H. Re-release. Re-releases will be allowed on the same terms and basis as the primary release
(except as prohibited by the regulations).
I. Liability of Releasing Shipper on a Temporary Release.
For all temporary capacity releases, the Releasing Shipper will remain liable for the demand-
related terms and conditions of the contract. Any other outstanding payments,
imbalances or other liabilities accrued by the Acquiring Shipper will be the responsibility of
the Acquiring shipper.
(i) Commodity Charge. Offers for released capacity must contain the maximum firm commodity
charge, regardless of whether primary or alternate firm receipt and delivery points are
utilized, unless Northern and the Acquiring Shipper agree to a discount.

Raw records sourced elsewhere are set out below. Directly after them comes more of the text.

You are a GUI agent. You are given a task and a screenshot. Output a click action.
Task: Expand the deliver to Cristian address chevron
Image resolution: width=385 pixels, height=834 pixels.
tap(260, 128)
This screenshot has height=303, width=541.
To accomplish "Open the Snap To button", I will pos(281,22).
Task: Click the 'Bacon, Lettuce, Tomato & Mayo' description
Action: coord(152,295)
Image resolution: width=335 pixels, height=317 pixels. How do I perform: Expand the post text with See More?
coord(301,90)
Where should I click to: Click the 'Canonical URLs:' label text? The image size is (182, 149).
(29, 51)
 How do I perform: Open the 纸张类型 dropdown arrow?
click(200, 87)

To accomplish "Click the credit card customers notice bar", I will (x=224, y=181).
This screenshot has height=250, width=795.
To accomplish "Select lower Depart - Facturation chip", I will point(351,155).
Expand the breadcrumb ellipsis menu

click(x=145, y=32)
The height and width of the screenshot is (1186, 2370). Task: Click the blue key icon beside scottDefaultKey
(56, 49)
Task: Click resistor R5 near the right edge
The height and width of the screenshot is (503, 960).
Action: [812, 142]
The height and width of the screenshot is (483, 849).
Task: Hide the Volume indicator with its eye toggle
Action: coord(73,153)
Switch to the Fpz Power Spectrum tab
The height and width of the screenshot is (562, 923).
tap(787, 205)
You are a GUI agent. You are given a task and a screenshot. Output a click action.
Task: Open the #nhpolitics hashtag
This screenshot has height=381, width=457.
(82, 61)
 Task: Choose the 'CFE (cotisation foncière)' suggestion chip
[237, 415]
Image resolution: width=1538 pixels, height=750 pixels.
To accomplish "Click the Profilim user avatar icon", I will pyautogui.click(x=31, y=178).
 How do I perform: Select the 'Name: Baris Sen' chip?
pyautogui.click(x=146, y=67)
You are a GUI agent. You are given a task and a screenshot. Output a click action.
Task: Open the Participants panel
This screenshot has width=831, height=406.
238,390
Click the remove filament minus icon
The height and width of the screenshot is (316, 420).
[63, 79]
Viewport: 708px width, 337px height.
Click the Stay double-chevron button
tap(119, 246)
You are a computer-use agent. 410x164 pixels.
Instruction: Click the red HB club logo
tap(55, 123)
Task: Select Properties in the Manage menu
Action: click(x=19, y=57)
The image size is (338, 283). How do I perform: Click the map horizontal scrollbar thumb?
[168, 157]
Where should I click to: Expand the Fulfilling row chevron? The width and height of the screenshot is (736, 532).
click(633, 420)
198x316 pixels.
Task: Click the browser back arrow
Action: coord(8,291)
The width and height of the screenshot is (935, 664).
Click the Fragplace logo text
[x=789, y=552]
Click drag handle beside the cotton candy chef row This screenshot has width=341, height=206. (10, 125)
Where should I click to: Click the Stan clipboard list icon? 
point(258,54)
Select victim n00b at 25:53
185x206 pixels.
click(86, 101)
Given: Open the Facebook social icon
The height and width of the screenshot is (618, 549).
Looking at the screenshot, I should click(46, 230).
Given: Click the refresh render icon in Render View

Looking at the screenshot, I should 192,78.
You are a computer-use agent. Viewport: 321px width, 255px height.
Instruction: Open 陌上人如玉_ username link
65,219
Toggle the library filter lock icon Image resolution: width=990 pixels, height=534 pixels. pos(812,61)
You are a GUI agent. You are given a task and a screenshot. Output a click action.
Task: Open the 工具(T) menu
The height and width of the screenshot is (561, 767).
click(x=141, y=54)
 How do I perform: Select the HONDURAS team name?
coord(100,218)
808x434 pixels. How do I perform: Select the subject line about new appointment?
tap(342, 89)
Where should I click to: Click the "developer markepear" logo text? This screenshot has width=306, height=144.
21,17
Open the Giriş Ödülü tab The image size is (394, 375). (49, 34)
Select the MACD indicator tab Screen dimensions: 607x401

(ii) Demand Credit. Unless Northern and the Releasing Shipper have agreed to a different
credit, the Releasing Shipper will receive a demand charge credit equal to the
amount of throughput reservation charges received from the Acquiring Shipper less any
marketing fee if applicable. Such credit will be on the invoice for the month of the
(iii) Marketing Fee. A negotiated marketing fee will be applicable when the Releasing or
Acquiring Shipper agrees in advance to engage Northern's services and pay the fee.
(iv) Maximum One-Part Rate. The maximum one-part rate that may be charged to an Acquiring
Shipper cannot produce daily revenue that exceeds the revenue that would have been
produced by use of Northern's maximum demand and commodity charges on a daily basis.
(v) Maximum Two-Part Rate. The maximum two-part rate that a Releasing Shipper may charge
cannot exceed Northern's maximum demand and commodity charges.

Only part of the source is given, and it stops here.